FOOD & BEVERAGE FOR ANGEL INVESTING
During our Investment Forum meeting on June 12th, member Doug Pearson gave a compelling presentation on investing in Food and Beverage companies. Having had a career in CPG, encompassing P&G and Sabra, Doug is now a Board member and an early-stage investor focused on CPG, AgTech and FoodTech opportunities.
Firstly, Food and Beverage is a large sector, worth over $1 trillion in the US, which represents ~5% of GDP. Consequently, winners in this sector can get very big, very fast. This goes some way to explaining why almost 9% of all Angel financing deals are in the F&B/Agriculture sector (that’s one deal for every 11 done), and with the focus on new/healthier foods, the sector has grown 6% in the past 5 years. As an Angel investor you cannot ignore Food and Beverage.
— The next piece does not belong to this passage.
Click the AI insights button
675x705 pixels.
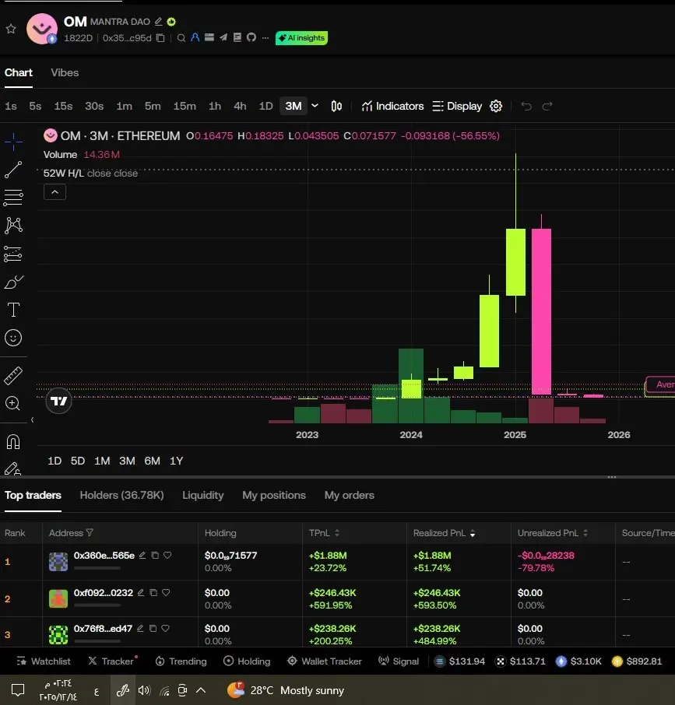pos(301,38)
That said, this sector is not for the feint hearted. Almost 85% of new F&B products fail within the first two years, which is somewhat above the norm for Angel investing. However, it will resonate with the investors who are looking for their investments to “fail fast”, allowing them to concentrate on maximizing their successful returns.
Those who succeed will have accomplished four things:
Product Awareness: The percentage of the target market who know about the product. This is made easier with digital marketing, but it is costly
Consumer Trial: The percentage of the target market who have actually tried the product in the in past 12 months
Repeat Customers: The number of returning customers per year. This is the most important, and hardest to achieve, of all of the metrics
Availability: Or distribution, the number of locations where product is sold, and potentially the easiest to achieve (Distributors are very happy to take your business and take little risk)
Margin is critically important for a Food & Beverage company selling via retail outlets. This is fundamentally because the retailer, distributor and co-packer each take large percentages of the consumer revenue. As an example of a product that would sell for $6 in a store, the F&B company could expect to see only $1.20 of that revenue, or 20% (see the accompanying video for a complete explanation). However, when trade promotions, slotting fees and guaranteed buy-backs are factored in, $1.20 may be a best-case scenario. Retail is a tough channel to succeed in.
But companies do succeed, and those successful company can have some of the following traits:
Companies that Manufacture their own product
Saving in the region of 10-20 gross margin points
Distribution beyond Wegman’s & Whole Foods
Who tend to be more liberal in allowing new brands onto their shelves, but they are also fast to remove under-performers
Focus on just one region (rather than lots)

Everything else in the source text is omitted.